The report also found that multiple recommendations from the 2017 National Academies report, Enhancing the Resilience of the Nation’s Electricity System, have not yet been implemented and are still relevant.

To help support innovation at publicly owned utilities, the report recommended that Congress should expand funding for loans, loan guarantees, and grants for public power utilities, electric cooperatives, tribal utility authorities, and special-purpose utility districts because they do not have access to incentives provided through tax credits to investor-owned utilities and other developers.

“The report highlights many areas that utilities, regulators, policy makers and various agencies will need to consider in order to ensure a safe and secure grid, balanced by three key grid characteristics—affordable and equitable, clean and sustainable, as well as reliable and resilient,” Reiko Kerr, senior assistant general manager of power system engineering, planning and technical services at LADWP, said via email.

The transition will present many opportunities, as well as challenges, but it “will be important to have more complex modeling and simulation capabilities to understand how grid operations may be impacted by unprecedented changes in the grid architecture, as well as climate change, in order to mitigate identified risks and ensure a reliable and resilient system,” said Kerr, who is a member of the National Academies’ Committee on the Future of Electric Power in the U.S., which was responsible for undertaking the report.

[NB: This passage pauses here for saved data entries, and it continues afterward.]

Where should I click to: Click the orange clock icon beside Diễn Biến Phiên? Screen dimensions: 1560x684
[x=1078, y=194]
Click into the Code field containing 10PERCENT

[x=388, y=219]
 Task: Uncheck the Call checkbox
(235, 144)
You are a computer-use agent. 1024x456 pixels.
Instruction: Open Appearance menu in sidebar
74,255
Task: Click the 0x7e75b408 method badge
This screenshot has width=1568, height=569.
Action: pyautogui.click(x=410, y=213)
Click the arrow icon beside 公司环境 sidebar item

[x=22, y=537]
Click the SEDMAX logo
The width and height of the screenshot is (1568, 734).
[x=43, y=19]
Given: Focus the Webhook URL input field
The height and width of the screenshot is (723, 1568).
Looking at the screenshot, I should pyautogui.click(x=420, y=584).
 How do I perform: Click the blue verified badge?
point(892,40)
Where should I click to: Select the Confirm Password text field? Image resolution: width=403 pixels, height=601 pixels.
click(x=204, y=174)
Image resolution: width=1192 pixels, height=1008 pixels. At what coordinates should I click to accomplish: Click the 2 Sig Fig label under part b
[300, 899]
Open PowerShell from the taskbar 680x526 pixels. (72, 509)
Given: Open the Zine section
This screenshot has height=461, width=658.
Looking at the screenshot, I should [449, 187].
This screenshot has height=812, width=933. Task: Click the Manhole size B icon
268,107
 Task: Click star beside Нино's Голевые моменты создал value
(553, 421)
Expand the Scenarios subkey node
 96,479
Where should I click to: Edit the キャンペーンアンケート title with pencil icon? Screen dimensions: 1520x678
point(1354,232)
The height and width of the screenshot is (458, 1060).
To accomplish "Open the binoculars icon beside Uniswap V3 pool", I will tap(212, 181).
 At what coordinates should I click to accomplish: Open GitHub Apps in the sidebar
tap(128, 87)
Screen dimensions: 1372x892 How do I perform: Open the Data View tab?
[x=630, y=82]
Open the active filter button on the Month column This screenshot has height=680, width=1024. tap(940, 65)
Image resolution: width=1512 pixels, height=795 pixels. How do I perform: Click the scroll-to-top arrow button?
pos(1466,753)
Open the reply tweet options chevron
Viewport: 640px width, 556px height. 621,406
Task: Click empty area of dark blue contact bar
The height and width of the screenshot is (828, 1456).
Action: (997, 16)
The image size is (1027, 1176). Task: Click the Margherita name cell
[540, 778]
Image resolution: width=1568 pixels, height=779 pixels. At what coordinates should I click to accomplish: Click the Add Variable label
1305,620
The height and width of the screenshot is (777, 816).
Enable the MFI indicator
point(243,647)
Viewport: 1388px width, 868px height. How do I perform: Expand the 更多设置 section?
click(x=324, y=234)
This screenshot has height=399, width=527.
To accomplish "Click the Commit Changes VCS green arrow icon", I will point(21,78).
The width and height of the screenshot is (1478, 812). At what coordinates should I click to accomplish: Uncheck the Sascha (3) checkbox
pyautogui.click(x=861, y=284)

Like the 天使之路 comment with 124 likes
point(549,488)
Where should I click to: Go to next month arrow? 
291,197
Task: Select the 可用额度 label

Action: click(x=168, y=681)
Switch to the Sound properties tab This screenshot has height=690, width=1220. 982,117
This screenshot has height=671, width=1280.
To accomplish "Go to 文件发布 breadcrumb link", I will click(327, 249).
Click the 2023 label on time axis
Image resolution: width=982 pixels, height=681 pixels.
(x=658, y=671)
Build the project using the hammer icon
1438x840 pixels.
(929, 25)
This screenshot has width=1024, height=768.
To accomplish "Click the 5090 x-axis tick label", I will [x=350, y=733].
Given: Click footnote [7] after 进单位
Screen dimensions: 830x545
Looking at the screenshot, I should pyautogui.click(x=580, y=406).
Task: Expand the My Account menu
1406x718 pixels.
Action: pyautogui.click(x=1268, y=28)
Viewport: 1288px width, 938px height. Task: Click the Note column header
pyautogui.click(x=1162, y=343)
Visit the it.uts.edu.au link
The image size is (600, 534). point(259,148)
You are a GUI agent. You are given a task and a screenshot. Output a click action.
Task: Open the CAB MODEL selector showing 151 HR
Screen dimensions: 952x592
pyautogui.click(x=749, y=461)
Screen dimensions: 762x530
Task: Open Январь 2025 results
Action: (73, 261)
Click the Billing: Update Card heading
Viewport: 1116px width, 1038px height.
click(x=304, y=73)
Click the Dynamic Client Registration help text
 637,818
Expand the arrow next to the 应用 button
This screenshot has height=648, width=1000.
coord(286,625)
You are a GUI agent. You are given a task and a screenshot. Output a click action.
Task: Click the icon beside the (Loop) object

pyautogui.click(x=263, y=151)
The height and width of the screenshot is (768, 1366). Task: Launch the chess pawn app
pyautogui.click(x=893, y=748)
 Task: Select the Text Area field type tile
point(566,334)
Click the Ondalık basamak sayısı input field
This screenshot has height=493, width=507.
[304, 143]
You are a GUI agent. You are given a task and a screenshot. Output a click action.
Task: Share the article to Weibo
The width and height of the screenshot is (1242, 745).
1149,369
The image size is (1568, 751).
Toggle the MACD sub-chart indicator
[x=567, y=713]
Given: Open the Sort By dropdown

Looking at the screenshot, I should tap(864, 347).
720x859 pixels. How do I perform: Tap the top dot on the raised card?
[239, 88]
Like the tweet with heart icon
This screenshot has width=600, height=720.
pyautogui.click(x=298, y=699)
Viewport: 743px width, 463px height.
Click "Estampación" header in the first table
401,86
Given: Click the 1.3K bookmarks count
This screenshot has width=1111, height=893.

Kerr also participated in the committee’s workshops and seminars, including a workshop on modeling at which she presented a case study on LADWP’s LA100 study, which looked at the investments needed to get to 100% clean energy while balancing generation, distribution, transmission, substation needs, with distributed energy resources, power flows, reliability requirements, electrification, air quality, economic development and labor.

The report said that Congress should address ways to help public power utilities and rural electric cooperatives fund measures to combat cybersecurity threats “and initiate a process to develop a solution for how to cover the costs of implementing appropriate protections.”

“Cybersecurity is one area that will require a continued focus as the grid evolves,” said Cynthia Hsu, principal of cybersecurity solutions at the National Rural Electric Cooperative Association (NRECA) and a member of the National Academies’ Committee on the Future of Electric Power in the U.S.

“The committee recommends that industry and national security stakeholders find solutions that adequately cover the costs of implementing appropriate protections against nation-state attacks,” Hsu said. “And the committee recommends funding to establish programs that provide cybersecurity training for utility staff, especially those involved in the real-time operation of electric grid systems.”

The report also recommended that the American Public Power Association and the NRECA should provide assistance in accelerating evaluations of new rate structures and other policies with an eye to how a changing power grid will affect issues of equity.